Safe Haskell | None |
---|---|
Language | Haskell98 |
A module of concurrent higher order functions.
- data ExceptionList = ExceptionList [SomeException]
- data ConcException = ConcException
- assocFold :: forall a. (a -> a -> IO a) -> Array Int a -> IO a
- concF_ :: (?seq :: Bool) => Int -> (Int -> IO ()) -> IO ()
- conc_ :: (?seq :: Bool) -> Array Int (IO ()) -> IO ()
- concF :: (?seq :: Bool) => Int -> (Int -> IO e) -> IO (Array Int e)
- conc :: (?seq :: Bool) => Array Int (IO e) -> IO (Array Int e)
- concP :: (?seq :: Bool) => IO t -> IO t1 -> IO (t, t1)
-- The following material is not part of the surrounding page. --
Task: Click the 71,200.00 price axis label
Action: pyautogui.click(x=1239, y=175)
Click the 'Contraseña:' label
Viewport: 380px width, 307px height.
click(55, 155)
- oneOfF :: Int -> (Int -> IO a) -> IO a
- oneOf :: Array Int (IO a) -> IO a
Documentation
data ExceptionList Source
For exceptions caused by caller code.
data ConcException Source
For internal errors. If a procedure throws this, some threads it created may still be running. It is thrown separately from ExceptionList.
assocFold :: forall a. (a -> a -> IO a) -> Array Int a -> IO a Source
Runs an associative folding function on the given list. Note: this function only spawns enough threads to make effective use of the capabilities. Any two list elements may be processed sequentially or concurrently. To get parallelism, you have to set the numCapabilities value, e.g. using GHC's +RTS -N flag.
concF :: (?seq :: Bool) => Int -> (Int -> IO e) -> IO (Array Int e) Source
The next three functions take an implicit parameter ?seq. Set it to True if you want to only spawn threads for the capabilities (same as assocFold, good for speed). if you need all the actions to be executed concurrently, set it to False.
These functions promise O(m f(n)/c) time, provided:
- unsafeFreeze does a pointer cast (which it doesn't)
- green threads are created on the same OS thread as the creating thread where possible
n is the number of computations which are indexed from 0 to n - 1.
conc :: (?seq :: Bool) => Array Int (IO e) -> IO (Array Int e) Source
Runs several computations concurrently, and returns their results as an array. Waits for all threads to end before returning.